### Retos
A. Según el texto sobre el Jueves Santo, ¿qué conmemora la Iglesia ese día?
B. Transcribe del texto sobre el Jueves Santo el fragmento que empieza en "El Jueves Santo" y termina en "de los tiempos.".

### Texto extraído

"""

El Jueves Santo la Iglesia conmemora la institución de la Eucaristía y
del Sacerdocio. Cristo, al ascender a los Cielos, no nos ha abandonado. Él
mismo, por medio de la Eucaristía, perpetuará su Sacrificio Redentor y será el
alimento de nuestras almas para siempre, y, por medio de sus Sacerdotes, Él
seguirá conduciéndonos al puerto de salvación hasta el final de los tiempos.
Ambas cosas son obras del amor infinito de Dios. “Dios es amor”, dice san Juan, y ese amor activo y expansivo en supremo grado “es un fuego devorador”, según palabras de San Pablo y del Deuteronomio.
En esta ocasión quiero referirme a la caridad y a la humildad de Nuestro Señor en el episodio narrado en
el Evangelio de hoy, que dice: “Sabiendo Jesús que había llegado la hora de pasar de este mundo al Padre,
habiendo amado a los suyos que estaban en el mundo, los amó hasta el fin”.
“Hasta
el fin” o “hasta el
extremo”. Cristo nos amó hasta el
extremo. Y esto nos enseña cómo debe ser el amor que debemos tener a Dios.
Nadie puede amar demasiado o excesivamente a Dios y cualquier medida de amor
con que correspondamos a su infinito amor, será poca cosa.
Hasta
el extremo. Dios quiere corazones de fuego. “¡Fuego vine a lanzar sobre la tierra y cómo
quiero que arda!”, nos dice Cristo. Pero nosotros no queremos que arda. “El Reino de los Cielos sufre violencia”
y sólo “los violentos”, es decir, los
resueltos, los de fuego; conquistan y “arrebatan
el Cielo” porque antes se han dejado conquistar e incendiar por el fuego de
Dios.
Nos amó
hasta el extremo. Evitemos la caridad mediocre, también conocida
como tibieza, porque no hemos sido
creados para la mediocridad, sino para el heroísmo, para el amor heroico, no
tibio sino ardiente. A eso hemos venido a la Resistencia, a la última trinchera
anti liberal, y si no es para amar a Dios hasta el extremo, ¿a qué hemos
venido?

"""

### Datos proporcionados
"""

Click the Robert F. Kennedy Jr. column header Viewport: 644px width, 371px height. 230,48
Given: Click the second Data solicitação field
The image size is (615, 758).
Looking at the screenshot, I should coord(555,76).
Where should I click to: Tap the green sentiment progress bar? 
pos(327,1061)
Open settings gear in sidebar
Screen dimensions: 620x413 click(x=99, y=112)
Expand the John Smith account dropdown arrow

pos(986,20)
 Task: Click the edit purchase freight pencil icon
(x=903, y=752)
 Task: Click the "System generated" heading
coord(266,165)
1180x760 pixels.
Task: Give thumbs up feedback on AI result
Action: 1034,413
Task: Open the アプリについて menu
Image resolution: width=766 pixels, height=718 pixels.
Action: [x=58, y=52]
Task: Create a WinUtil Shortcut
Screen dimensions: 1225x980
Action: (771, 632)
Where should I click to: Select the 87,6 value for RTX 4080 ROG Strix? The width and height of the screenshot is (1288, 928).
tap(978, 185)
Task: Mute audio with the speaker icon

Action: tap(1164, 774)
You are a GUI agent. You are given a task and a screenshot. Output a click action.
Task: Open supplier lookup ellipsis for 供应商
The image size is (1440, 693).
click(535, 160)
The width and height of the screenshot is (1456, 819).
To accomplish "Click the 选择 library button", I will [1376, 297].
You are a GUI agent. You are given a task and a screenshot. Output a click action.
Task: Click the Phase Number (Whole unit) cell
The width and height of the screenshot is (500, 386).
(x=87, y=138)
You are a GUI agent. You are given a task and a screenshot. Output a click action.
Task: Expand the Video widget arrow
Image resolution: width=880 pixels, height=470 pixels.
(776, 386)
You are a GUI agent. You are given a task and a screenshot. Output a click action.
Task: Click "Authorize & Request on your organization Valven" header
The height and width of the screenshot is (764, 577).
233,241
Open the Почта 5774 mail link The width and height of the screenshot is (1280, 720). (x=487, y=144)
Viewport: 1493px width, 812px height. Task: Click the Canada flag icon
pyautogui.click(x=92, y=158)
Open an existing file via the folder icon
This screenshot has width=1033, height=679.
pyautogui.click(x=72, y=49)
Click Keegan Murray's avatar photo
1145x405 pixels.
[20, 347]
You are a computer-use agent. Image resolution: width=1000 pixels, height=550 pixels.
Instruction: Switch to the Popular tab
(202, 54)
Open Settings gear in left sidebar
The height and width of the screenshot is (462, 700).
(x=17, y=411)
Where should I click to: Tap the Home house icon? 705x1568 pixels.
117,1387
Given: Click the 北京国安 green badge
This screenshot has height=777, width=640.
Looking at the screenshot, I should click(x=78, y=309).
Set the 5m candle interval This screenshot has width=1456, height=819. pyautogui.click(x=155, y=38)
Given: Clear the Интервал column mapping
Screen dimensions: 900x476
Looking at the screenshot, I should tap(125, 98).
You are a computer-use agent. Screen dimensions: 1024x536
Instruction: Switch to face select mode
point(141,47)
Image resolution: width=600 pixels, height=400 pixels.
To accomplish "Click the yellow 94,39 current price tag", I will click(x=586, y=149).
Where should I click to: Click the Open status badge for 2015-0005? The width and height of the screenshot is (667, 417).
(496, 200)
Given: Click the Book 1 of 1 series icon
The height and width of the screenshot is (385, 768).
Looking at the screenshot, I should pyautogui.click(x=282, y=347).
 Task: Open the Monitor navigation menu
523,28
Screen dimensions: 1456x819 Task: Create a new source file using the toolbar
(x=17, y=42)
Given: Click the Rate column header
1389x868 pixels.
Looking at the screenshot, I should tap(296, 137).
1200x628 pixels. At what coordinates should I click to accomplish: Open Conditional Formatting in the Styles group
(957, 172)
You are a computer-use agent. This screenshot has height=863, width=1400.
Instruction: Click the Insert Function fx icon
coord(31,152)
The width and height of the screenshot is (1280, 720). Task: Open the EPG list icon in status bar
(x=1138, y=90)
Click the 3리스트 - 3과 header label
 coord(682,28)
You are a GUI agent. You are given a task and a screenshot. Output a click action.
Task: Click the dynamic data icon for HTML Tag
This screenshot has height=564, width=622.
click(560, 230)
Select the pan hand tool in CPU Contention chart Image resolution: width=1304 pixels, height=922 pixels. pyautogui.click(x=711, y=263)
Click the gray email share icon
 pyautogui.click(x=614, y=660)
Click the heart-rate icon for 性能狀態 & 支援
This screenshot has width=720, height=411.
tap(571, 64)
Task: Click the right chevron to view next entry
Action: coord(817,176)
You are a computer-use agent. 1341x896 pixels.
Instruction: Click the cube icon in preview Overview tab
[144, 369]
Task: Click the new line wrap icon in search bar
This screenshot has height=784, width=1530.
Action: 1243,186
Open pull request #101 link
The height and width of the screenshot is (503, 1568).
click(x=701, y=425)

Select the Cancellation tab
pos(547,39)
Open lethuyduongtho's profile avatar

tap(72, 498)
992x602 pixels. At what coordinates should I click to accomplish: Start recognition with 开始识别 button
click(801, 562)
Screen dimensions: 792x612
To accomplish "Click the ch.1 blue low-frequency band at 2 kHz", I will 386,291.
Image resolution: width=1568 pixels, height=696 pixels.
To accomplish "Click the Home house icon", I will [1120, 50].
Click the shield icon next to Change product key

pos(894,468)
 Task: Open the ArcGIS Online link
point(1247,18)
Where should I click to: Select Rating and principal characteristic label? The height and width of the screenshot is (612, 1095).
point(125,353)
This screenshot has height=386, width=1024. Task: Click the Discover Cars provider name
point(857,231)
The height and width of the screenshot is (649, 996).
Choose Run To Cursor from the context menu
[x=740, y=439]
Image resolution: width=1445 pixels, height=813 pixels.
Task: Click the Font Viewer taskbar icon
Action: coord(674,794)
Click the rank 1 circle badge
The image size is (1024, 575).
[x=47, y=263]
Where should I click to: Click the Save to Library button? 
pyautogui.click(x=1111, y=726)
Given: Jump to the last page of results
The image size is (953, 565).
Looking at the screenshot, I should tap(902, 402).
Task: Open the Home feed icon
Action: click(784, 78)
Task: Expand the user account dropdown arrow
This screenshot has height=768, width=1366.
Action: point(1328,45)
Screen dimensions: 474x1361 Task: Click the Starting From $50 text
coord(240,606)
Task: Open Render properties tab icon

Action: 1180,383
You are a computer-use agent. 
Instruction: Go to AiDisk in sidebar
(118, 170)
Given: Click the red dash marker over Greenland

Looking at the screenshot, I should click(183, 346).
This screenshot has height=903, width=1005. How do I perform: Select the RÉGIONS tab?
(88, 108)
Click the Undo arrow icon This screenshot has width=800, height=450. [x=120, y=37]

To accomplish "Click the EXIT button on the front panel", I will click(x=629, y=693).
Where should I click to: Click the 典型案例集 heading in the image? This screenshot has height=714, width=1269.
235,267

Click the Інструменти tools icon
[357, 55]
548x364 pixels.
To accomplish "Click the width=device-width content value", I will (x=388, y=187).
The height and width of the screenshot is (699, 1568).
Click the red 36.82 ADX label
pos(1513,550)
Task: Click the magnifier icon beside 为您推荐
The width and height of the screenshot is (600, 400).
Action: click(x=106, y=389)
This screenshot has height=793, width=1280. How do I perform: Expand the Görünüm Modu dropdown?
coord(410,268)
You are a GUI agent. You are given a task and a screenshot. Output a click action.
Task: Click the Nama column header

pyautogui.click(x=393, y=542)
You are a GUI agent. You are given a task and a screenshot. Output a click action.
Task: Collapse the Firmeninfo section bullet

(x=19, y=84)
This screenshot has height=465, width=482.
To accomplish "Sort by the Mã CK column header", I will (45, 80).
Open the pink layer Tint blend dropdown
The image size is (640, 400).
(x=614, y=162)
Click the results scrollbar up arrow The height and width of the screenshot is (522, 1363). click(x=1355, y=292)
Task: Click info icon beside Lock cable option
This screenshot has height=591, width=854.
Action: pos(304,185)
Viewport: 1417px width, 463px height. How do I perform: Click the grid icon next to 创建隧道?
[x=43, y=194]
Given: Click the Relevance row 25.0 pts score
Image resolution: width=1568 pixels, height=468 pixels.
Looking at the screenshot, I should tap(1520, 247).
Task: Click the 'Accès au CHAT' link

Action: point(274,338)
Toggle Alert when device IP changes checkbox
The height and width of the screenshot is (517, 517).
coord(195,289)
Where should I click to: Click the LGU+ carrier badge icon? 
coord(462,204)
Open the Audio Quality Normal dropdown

"""

### Respuestas
A. La institución de la Eucaristía y del Sacerdocio.

B.
El Jueves Santo la Iglesia conmemora la institución de la Eucaristía y
del Sacerdocio. Cristo, al ascender a los Cielos, no nos ha abandonado. Él
mismo, por medio de la Eucaristía, perpetuará su Sacrificio Redentor y será el
alimento de nuestras almas para siempre, y, por medio de sus Sacerdotes, Él
seguirá conduciéndonos al puerto de salvación hasta el final de los tiempos.